With unusual unanimity (the exceptions will be dealt with elsewhere) the writers
on the subject have pronounced such judgments as lead immediately to a definite
theory or explanation of dream-life. It is now time to supplement the resume
which I have just given by a series of quotations from a number of authors-
philosophers and physicians- bearing upon the psychological characteristics of
the dream.
According to Lemoine, the incoherence of the dream-images is the sole essential
characteristic of the dream.
Maury agrees with him (Le Sommeil, p. 163): "Il n'y a pas des reves absolument
raisonnables et qui ne contiennent quelque incoherence, quelque absurdite." *
* There are no dreams which are absolutely reasonable which do not contain some
incoherence, some absurdity.
According to Hegel, quoted by Spitta, the dream lacks any intelligible objective
coherence.
Dugas says: "Les reve, c'est l'anarchie psychique, affective et mentale, c'est
le jeu des fonctions livrees a elles-memes et s'exercant sans controle et sans
but; dans le reve l'esprit est un automate spirituel." *
* The dream is psychic anarchy, emotional and intellectual, the playing of
functions, freed of themselves and performing without control and without end;
in the dream, the mind is a spiritual automaton.
"The relaxation, dissolution, and promiscuous confusion of the world of ideas
and images held together in waking life by the logical power of the central ego"
is conceded even by Volkelt (p. 14), according to whose theory the psychic
activity during sleep appears to be by no means aimless.
The absurdity of the associations of ideas which occur in dreams can hardly be
more strongly stigmatized than it was by Cicero (De Divinatione, II. lxxi): "Nihil
tam praepostere, tam incondite, tam monstruose cogitari potest, quod non
possimus somniare." *
* There is no imaginable thing too absurd, too involved, or too abnormal for us
to dream about.
Fechner says (p. 522): "It is as though the psychological activity of the brain
of a reasonable person were to migrate into that of a fool."
Radestock (p. 145): "It seems indeed impossible to recognize any stable laws in
this preposterous behaviour. Withdrawing itself from the strict policing of the
rational will that guides our waking ideas, and from the processes of attention,
the dream, in crazy sport, whirls all things about in kaleidoscopic confusion."
Hildebrandt (p. 45): "What wonderful jumps the dreamer permits himself, for
instance, in his chain of reasoning!
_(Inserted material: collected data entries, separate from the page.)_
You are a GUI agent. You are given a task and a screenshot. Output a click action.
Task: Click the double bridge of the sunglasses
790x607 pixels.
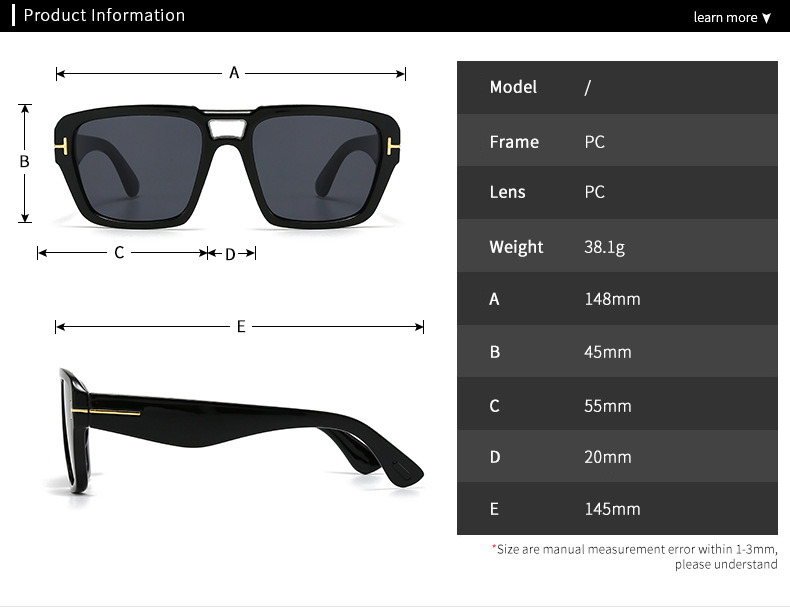(227, 124)
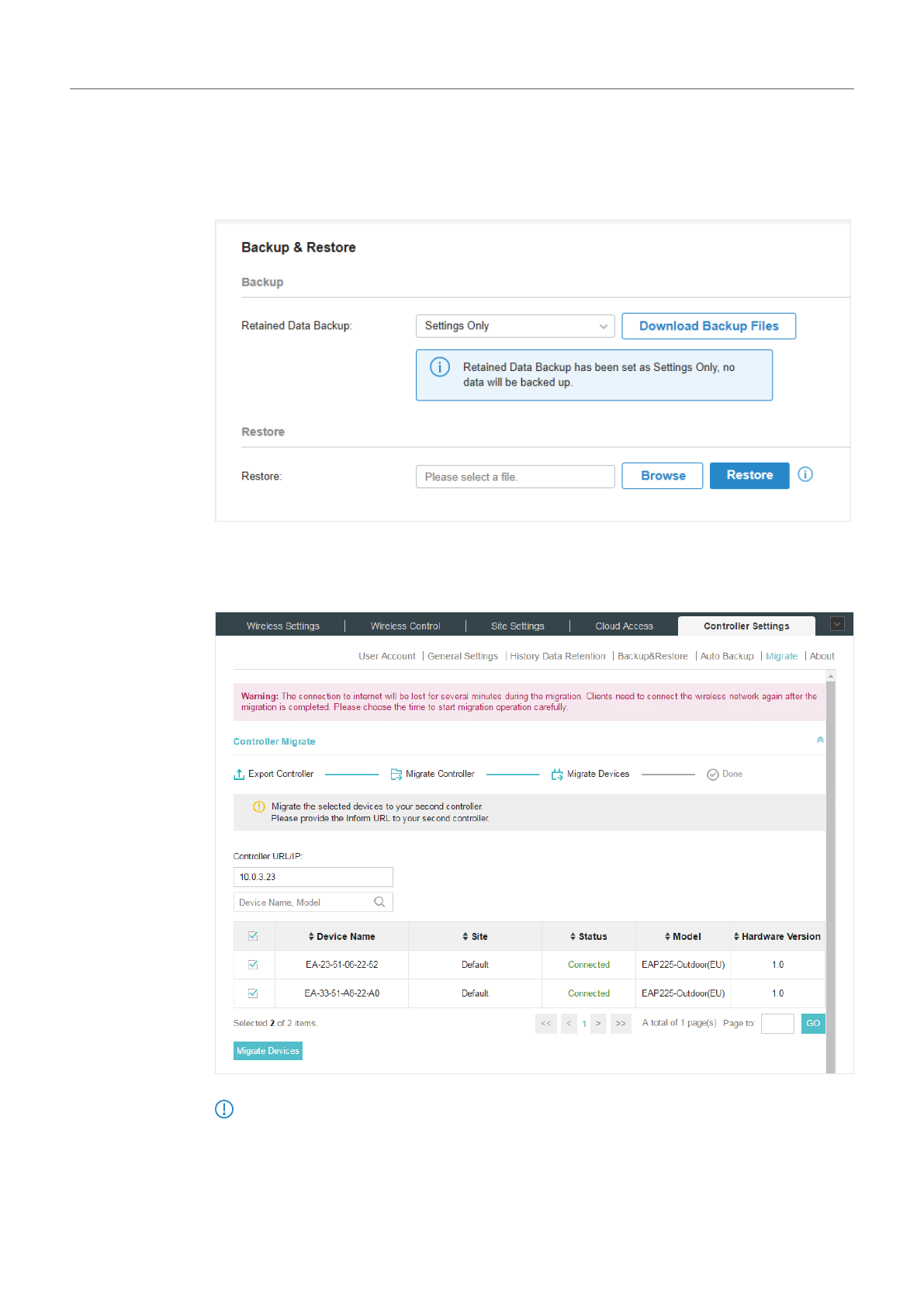Viewport: 924px width, 1307px height.
Task: Switch to the Cloud Access tab
Action: pyautogui.click(x=624, y=626)
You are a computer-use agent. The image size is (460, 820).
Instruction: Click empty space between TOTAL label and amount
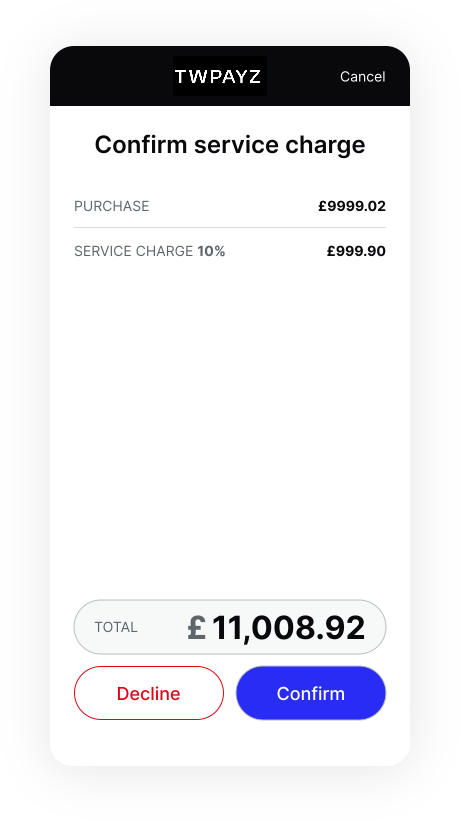[x=162, y=627]
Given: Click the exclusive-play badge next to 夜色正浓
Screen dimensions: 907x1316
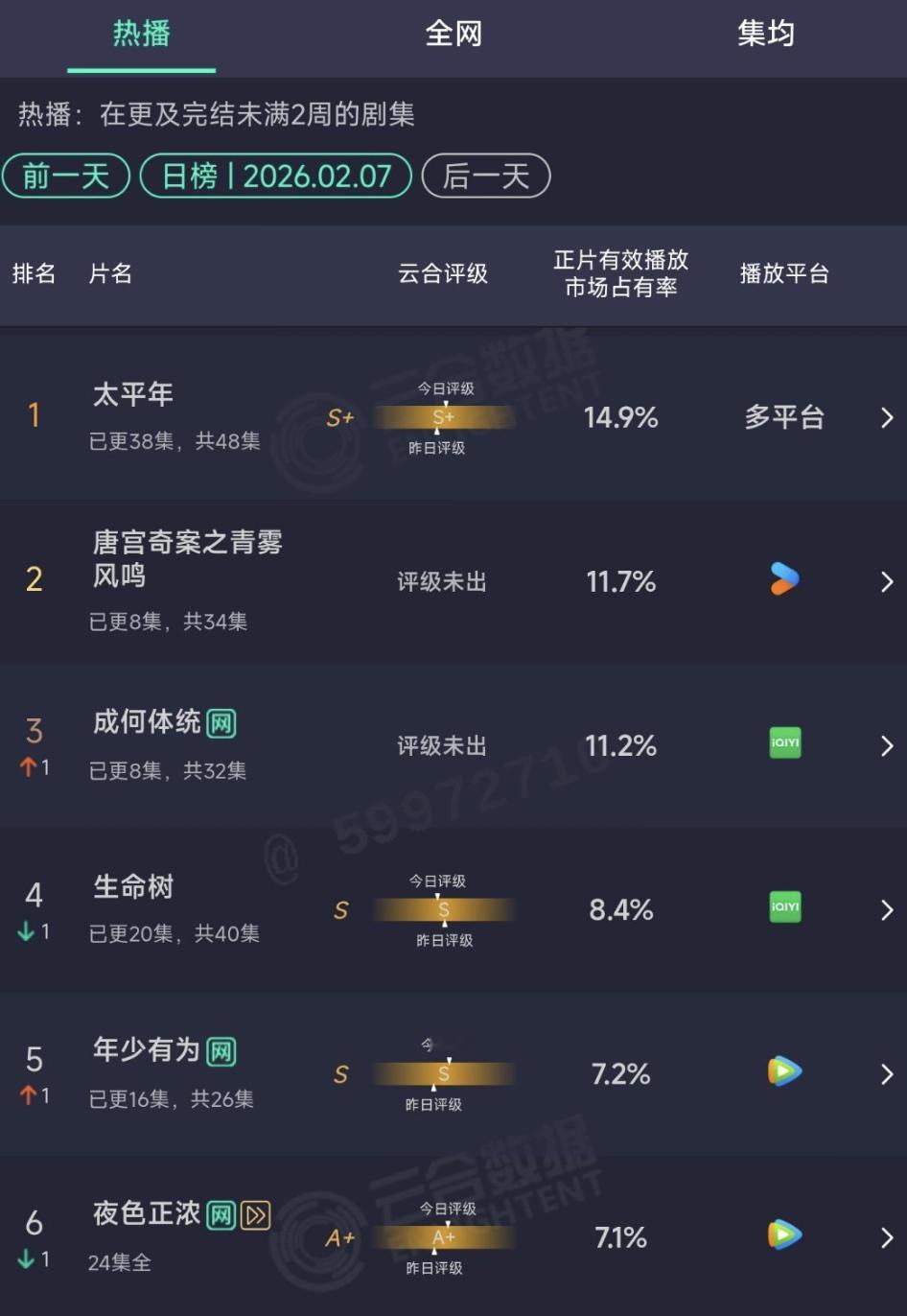Looking at the screenshot, I should click(x=253, y=1213).
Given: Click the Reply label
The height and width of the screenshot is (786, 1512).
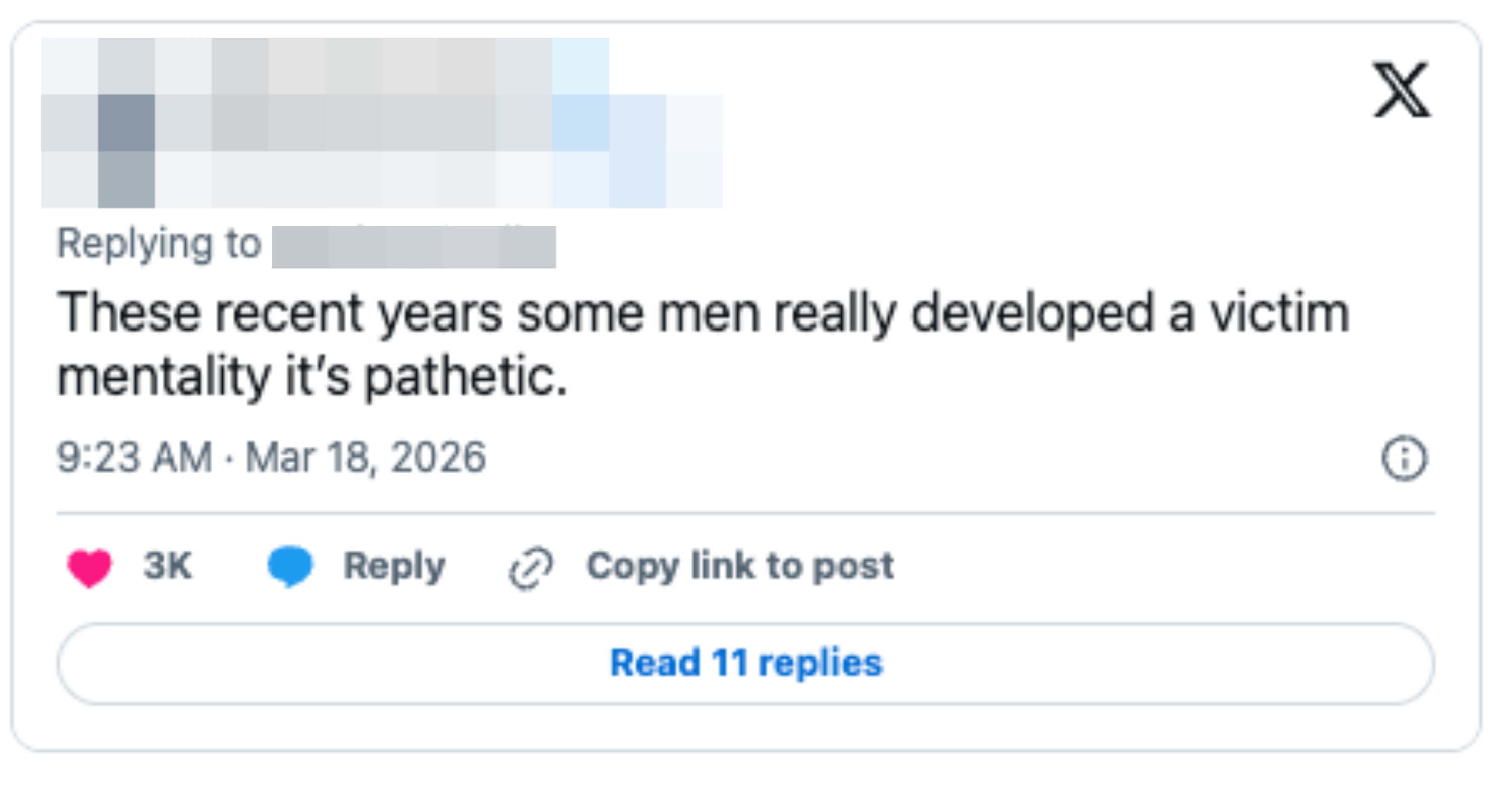Looking at the screenshot, I should (394, 567).
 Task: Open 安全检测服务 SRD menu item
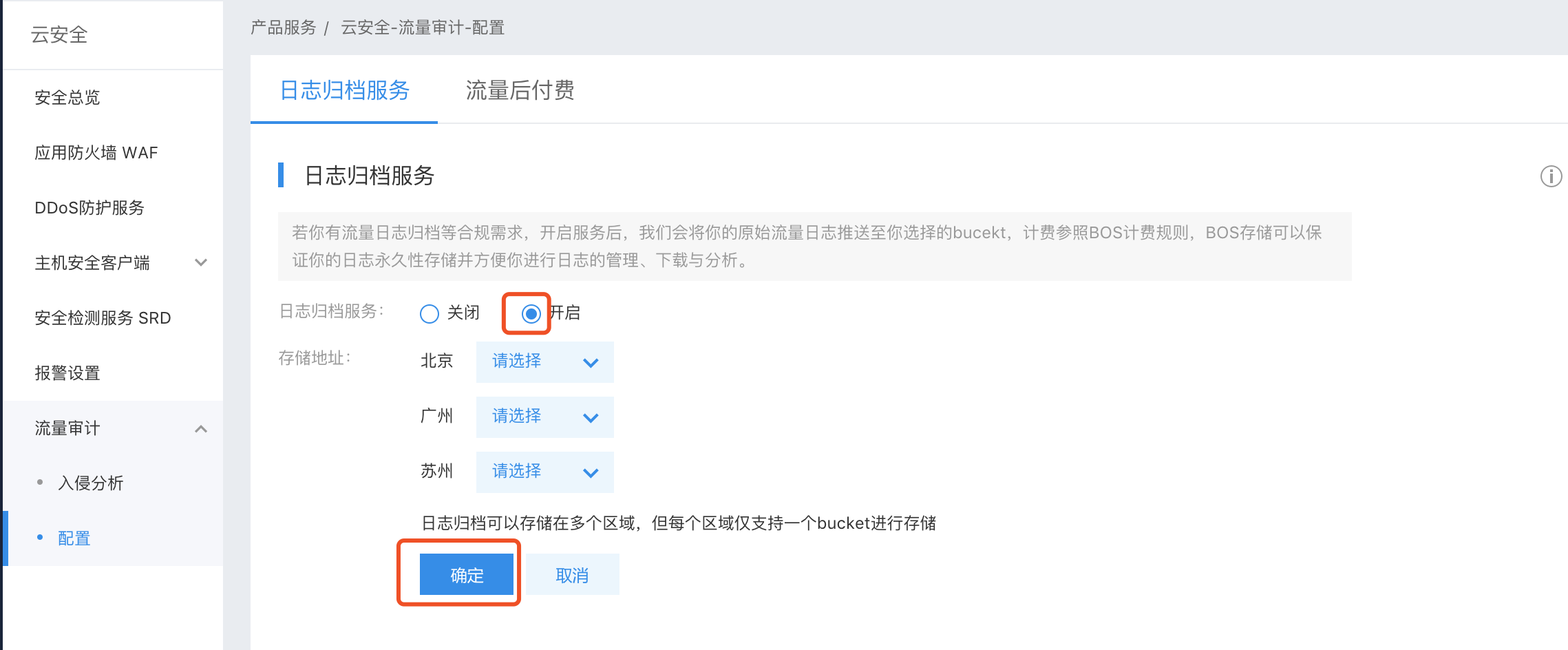click(103, 318)
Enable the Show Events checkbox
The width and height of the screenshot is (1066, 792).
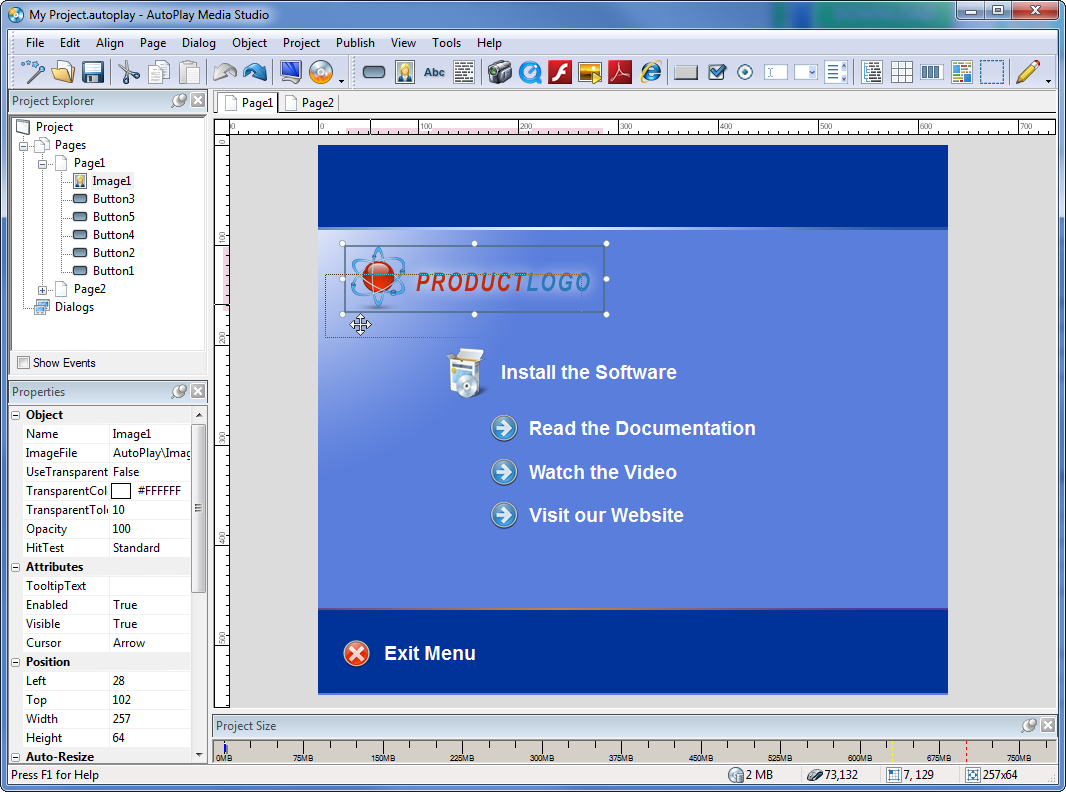point(21,362)
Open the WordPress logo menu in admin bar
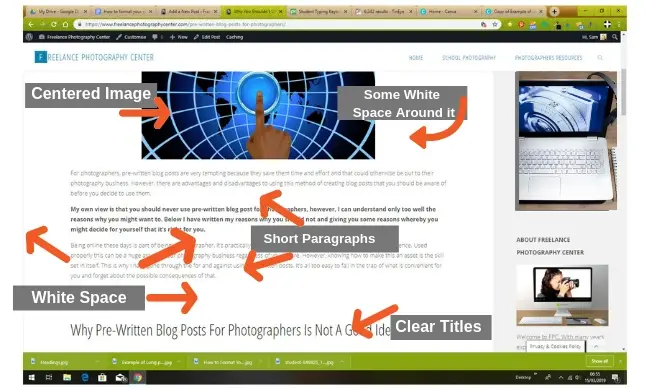The width and height of the screenshot is (650, 390). coord(29,37)
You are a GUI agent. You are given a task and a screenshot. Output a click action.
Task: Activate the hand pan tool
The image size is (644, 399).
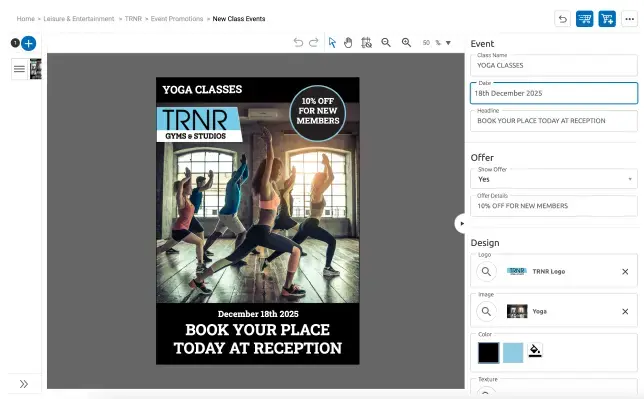coord(348,42)
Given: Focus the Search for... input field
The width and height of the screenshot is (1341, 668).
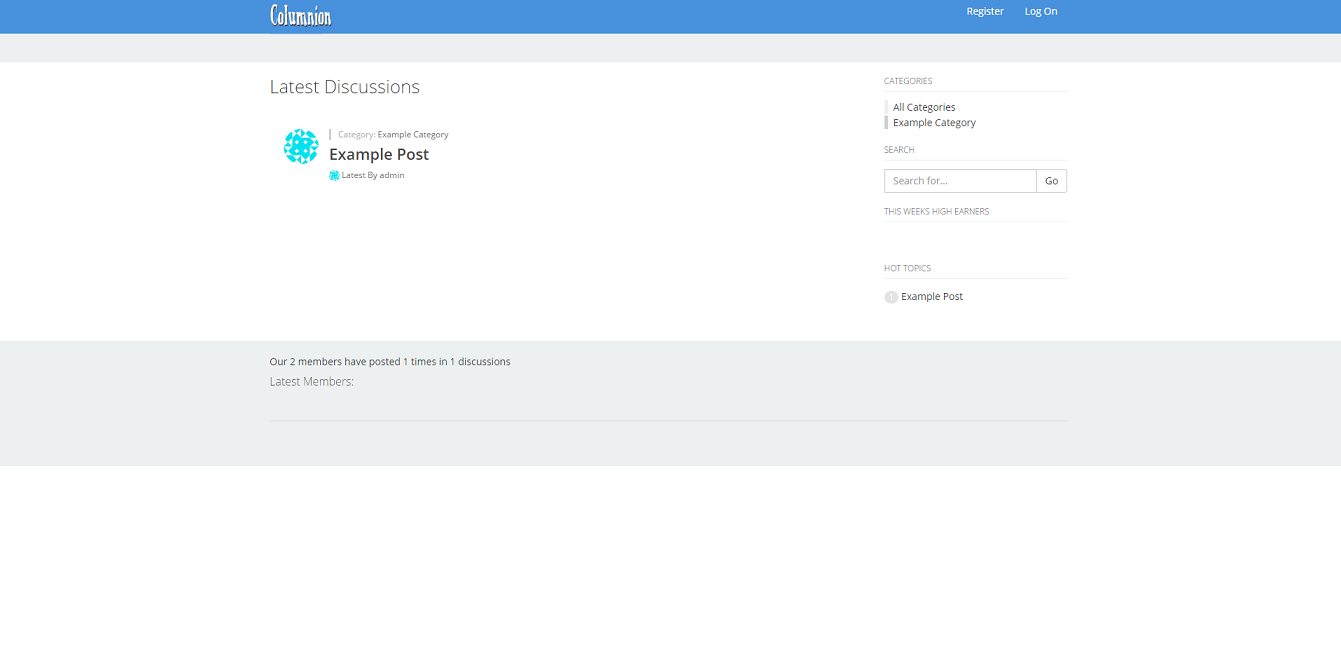Looking at the screenshot, I should click(960, 181).
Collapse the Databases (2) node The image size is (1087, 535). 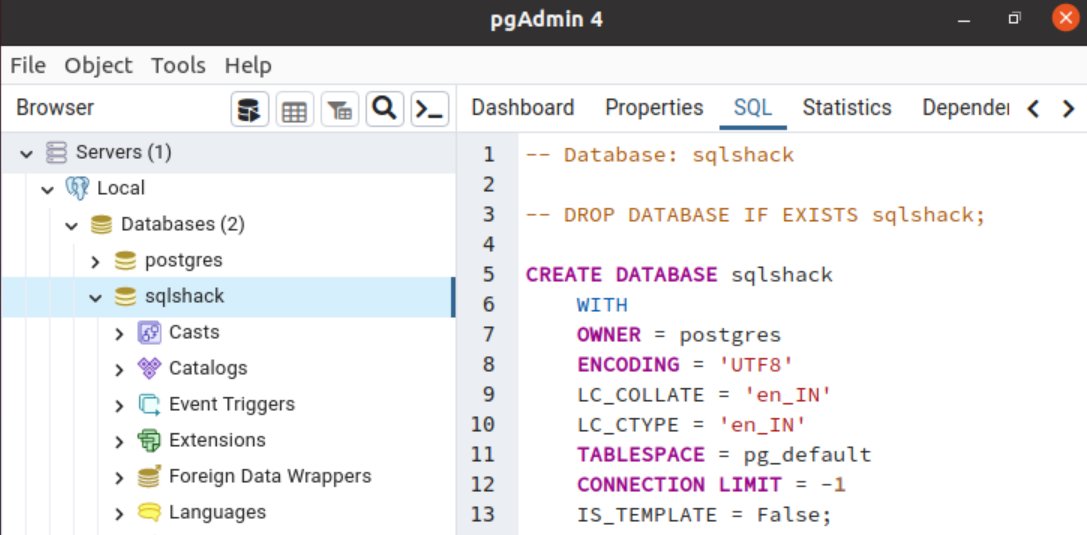(x=71, y=225)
With what unconcern he sees the most
familiar laws of experience turned upside down! What ridiculous contradictions
he is able to tolerate in the order of nature and of society, before things go
too far, and the very excess of nonsense leads to an awakening! Sometimes we
quite innocently calculate that three times three make twenty; and we are not in
the least surprised if a dog recites poetry to us, if a dead person walks to his
grave, or if a rock floats on the water. We solemnly go to visit the duchy of
Bernburg or the principality of Liechtenstein in order to inspect its navy; or
we allow ourselves to be recruited as a volunteer by Charles XII just before the
battle of Poltava."
Binz (p. 33), referring to the theory of dreams resulting from these
impressions, says: "Of ten dreams nine at least have an absurd content. We unite
in them persons or things which do not bear the slightest relation to one
another. In the next moment, as in a kaleidoscope, the grouping changes to one,
if possible, even more nonsensical and irrational than before; and so the
shifting play of the drowsy brain continues, until we wake, put a hand to our
forehead, and ask ourselves whether we still really possess the faculty of
rational imagination and thought."
Maury, Le Sommeil (p. 50) makes, in respect of the relation of the dream-image
to the waking thoughts, a comparison which a physician will find especially
impressive: "La production de ces images que chez l'homme eveille fait le plus
souvent naitre la volonte, correspond, pour l'intelligence, a ce que sont pour
la motilite certains mouvements que nous offrent la choree et les affections
paralytiques...." * For the rest, he considers the dream "toute une serie de
degradations de la faculte pensante et raisonnante" *(2) (p. 27).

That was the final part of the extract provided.